Under Labor, projects already under construction, such as the North West Rail Link and CBD and South East Light Rail, would be completed. Projects about to commence construction, such as the M4 East; M5 East duplication; and NorthConnex, would also be completed. In addition, Labor has also committed to the $1bn upgrade to the Western Sydney rail network, which will include improved signalling and longer platforms for trains that are 10 carriages long rather than the existing 8 carriages.

Labor will committ to completing the NWRL and has given qualified support for a second Harbour rail crossing to connect it to the CBD. Click to enlarge. (Source: Transport for NSW.)

Labor will committ to completing the NWRL and has given qualified support for a second Harbour rail crossing to connect it to the CBD. Click to enlarge. (Source: Transport for NSW.)

The plan would see both WestConnex and a second Harbour rail crossing modified. WestConnex’s M4 East would link up directly to the CBD along a yet undefined path, while the M5 East duplication would be redirected to the airport and seaport at Botany. Meanwhile, the Inner West bypass linking the M4 and M5 would be dropped entirely. Any construction on a second Harbour rail crossing would begin 5 years later than currently planned, in 2022 rather than 2017, and also be subject to a “rigorous cost-benefit analysis and business case”. In addition, no committment was made for a Western Sydney Harbour road tunnel or Western Sydney light rail.

Commentary: The wrong priorities

Labor’s refusal to consider privatisation, despite being supported by former Labor Premier Morris Iemma and Prime Minister Paul Keating, has limited its ability to promise an infrastructure plan as large as the Coalition’s.
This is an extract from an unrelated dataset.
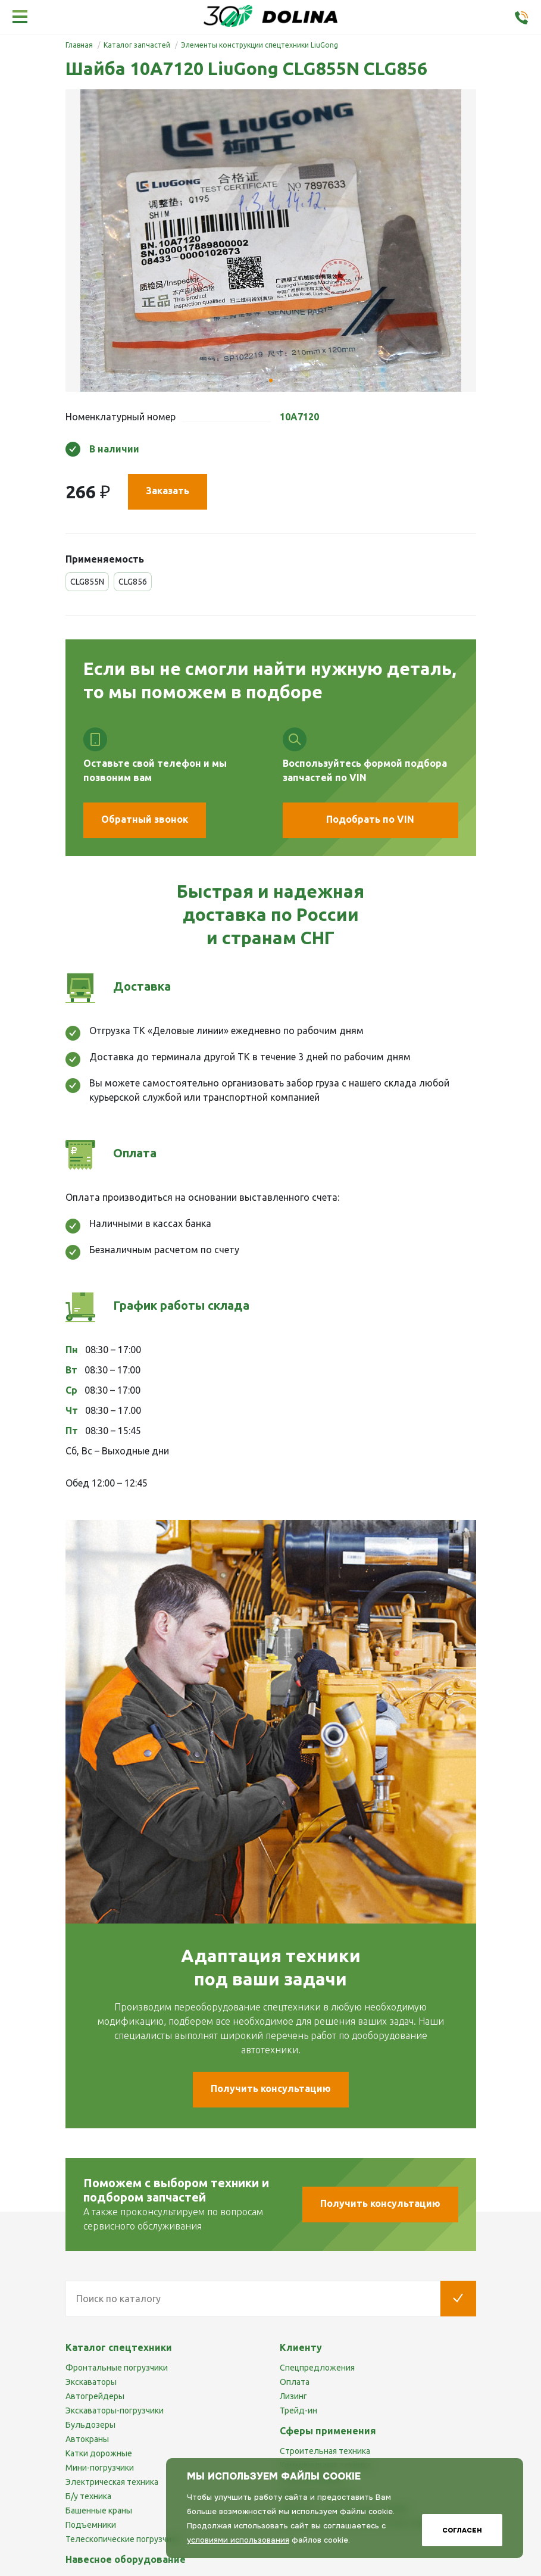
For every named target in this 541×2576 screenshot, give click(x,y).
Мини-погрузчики (99, 2467)
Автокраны (87, 2439)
The Sydney Morning Herald’s transport reporter Jacob Saulwick put it best when he described it as “less of the same” in comparing it to the Coalition plan. In fact, other than the changes to WestConnex, this is largely a copy of the Coalition plan with some elements dropped and others deferred.

One positive to come from this report is an M5 East duplication that links up to Botany rather than St Peters. One of the main benefits of WestConnex will come from taking freight trucks off local roads, and having a direct connection will achieve this while also adding capacity to a growing port.

Labor should also be commended on committing to a second Harbour rail crossing. But deferring its construction for 5 years and adding conditions to that construction puts question marks over whether it is serious about building it. Yesterday’s policy document even quotes Nick Greiner, notorious for opposing rail projects and supporting tollroads, to make this case. In doing so, it reveals the real problem with this plan – it shifts priorities away from rail and towards roads.

Most disappointing is that this plan makes a clear committment to building a new freeway right into the CBD, while maybe building a new rail line into the CBD at a later point in the future. These are the wrong way around. Roads, which have their place, should provide travel opportunities from low density origins and/or destinations, acting as a bypass of dense areas like the CBD. Rail, on the other hand, works best at transporting large numbers of people from high density origins and/or destinations. So to build a road into the CBD but not rail is highly perverse.

WestConnex and the proposed Western Harbour road tunnel, both of which are plagued with problems like property acquisitions or of inducing demand for car travel, enjoyed the major advantage that they would remove cars from places like the Sydney CBD or Newtown’s congested King St. In the CBD, it would also see roadspace on the surface taken away from cars on George St and Elizabeth St as part of the CBD light rail line as the former is pedestrianised and the latter is converted to a bus road.

It is here, and not Labor’s inability to accelerate infrastructure construction due to it committment to maintain public ownership of state owned assets, that is most concerning. Labor prioritised roads rather than rail, and those are the wrong priorities.